TRY IT: Let the output be exactly the lines from the one containing "Click the notifications bell in status bar" through the end of the records below, both included.

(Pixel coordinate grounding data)
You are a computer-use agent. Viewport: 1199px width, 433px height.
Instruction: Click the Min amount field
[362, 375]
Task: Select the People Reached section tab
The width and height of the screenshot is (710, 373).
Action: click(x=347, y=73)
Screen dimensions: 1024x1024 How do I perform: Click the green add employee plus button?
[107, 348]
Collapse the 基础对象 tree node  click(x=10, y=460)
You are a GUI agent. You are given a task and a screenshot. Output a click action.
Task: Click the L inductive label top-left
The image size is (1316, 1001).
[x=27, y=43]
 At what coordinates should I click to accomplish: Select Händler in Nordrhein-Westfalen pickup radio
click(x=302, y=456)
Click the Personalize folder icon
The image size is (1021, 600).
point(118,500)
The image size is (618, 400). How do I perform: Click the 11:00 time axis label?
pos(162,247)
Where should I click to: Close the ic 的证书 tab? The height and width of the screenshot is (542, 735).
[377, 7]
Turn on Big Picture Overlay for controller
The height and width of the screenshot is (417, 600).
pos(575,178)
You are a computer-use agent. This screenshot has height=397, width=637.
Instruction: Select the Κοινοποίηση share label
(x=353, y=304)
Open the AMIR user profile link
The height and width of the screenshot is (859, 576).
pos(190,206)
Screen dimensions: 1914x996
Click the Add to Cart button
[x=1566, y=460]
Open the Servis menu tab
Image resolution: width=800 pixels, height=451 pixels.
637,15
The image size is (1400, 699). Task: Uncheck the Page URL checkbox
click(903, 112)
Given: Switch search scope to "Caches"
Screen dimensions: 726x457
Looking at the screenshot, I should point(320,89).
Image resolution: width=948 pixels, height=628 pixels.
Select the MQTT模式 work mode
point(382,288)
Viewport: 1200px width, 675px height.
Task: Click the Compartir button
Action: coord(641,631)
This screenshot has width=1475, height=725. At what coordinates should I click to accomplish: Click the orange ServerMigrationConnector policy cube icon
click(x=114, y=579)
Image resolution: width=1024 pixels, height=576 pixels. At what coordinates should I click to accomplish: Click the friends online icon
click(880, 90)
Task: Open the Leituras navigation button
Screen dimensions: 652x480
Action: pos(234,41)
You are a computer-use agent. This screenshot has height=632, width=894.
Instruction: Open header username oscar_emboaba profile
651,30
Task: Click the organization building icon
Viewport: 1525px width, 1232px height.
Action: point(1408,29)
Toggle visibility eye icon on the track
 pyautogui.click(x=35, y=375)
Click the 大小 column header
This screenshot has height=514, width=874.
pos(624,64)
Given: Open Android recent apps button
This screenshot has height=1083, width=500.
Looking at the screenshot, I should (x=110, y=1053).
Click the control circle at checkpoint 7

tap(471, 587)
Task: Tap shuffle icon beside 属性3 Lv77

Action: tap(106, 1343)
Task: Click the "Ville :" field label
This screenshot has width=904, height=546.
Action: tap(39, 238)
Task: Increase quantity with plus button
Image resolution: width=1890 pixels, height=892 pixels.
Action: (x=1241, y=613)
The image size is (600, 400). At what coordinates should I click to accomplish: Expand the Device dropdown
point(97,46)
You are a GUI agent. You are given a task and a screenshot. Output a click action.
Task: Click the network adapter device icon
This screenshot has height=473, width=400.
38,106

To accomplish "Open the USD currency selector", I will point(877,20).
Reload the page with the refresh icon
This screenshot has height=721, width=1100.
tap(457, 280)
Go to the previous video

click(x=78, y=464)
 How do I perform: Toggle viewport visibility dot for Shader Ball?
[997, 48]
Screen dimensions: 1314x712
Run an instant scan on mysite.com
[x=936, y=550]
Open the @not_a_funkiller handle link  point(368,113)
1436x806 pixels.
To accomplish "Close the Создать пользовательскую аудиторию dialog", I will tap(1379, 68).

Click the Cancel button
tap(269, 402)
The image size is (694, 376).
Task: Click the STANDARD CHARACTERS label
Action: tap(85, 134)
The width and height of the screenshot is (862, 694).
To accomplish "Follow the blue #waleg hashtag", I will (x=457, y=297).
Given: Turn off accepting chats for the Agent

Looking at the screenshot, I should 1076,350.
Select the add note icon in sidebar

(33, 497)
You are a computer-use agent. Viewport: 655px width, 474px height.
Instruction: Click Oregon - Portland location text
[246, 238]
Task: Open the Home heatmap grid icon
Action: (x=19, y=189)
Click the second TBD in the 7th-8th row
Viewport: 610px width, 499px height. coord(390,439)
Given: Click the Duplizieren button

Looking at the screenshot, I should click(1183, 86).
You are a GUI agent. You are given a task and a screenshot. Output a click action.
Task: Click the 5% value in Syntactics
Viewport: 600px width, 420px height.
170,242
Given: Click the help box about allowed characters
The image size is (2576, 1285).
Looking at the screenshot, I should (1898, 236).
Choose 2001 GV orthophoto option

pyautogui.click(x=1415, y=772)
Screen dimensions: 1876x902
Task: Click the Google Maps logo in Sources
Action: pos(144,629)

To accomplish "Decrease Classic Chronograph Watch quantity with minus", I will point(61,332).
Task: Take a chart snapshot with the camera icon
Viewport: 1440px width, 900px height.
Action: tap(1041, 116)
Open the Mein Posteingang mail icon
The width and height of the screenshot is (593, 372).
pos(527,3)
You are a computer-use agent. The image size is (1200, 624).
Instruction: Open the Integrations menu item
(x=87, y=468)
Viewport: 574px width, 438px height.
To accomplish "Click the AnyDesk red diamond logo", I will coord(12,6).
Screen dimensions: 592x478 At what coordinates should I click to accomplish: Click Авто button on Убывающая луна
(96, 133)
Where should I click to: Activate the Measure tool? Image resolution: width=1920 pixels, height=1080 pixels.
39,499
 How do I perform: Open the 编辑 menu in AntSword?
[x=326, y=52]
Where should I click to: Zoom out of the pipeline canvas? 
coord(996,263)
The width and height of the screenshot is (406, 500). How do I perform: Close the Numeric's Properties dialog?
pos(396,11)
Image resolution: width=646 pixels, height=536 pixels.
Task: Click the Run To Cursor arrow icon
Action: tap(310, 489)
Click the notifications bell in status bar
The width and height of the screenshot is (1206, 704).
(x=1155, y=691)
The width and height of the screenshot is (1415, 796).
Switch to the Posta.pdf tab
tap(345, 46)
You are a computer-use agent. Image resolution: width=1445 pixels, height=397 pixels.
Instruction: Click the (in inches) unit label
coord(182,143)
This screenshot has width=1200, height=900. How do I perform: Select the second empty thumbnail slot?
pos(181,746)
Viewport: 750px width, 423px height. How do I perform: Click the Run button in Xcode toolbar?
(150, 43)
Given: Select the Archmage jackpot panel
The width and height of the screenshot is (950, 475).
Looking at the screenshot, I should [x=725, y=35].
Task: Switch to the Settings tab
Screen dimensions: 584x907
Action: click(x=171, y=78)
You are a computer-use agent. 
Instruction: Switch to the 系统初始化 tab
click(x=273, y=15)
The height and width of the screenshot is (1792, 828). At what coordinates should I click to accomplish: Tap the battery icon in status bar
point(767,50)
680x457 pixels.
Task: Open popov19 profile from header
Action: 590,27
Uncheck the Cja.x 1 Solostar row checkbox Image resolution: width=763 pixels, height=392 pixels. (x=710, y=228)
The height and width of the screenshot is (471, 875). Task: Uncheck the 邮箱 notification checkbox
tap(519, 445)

WRITTEN REPLY:
Click the notifications bell in status bar
The width and height of the screenshot is (1206, 704).
(x=1155, y=691)
The width and height of the screenshot is (1415, 796).
Switch to the Posta.pdf tab
tap(345, 46)
You are a computer-use agent. Image resolution: width=1445 pixels, height=397 pixels.
Instruction: Click the (in inches) unit label
coord(182,143)
This screenshot has width=1200, height=900. How do I perform: Select the second empty thumbnail slot?
pos(181,746)
Viewport: 750px width, 423px height. How do I perform: Click the Run button in Xcode toolbar?
(150, 43)
Given: Select the Archmage jackpot panel
The width and height of the screenshot is (950, 475).
Looking at the screenshot, I should [x=725, y=35].
Task: Switch to the Settings tab
Screen dimensions: 584x907
Action: click(x=171, y=78)
You are a computer-use agent. 
Instruction: Switch to the 系统初始化 tab
click(x=273, y=15)
The height and width of the screenshot is (1792, 828). At what coordinates should I click to accomplish: Tap the battery icon in status bar
point(767,50)
680x457 pixels.
Task: Open popov19 profile from header
Action: 590,27
Uncheck the Cja.x 1 Solostar row checkbox Image resolution: width=763 pixels, height=392 pixels. (x=710, y=228)
The height and width of the screenshot is (471, 875). Task: Uncheck the 邮箱 notification checkbox
tap(519, 445)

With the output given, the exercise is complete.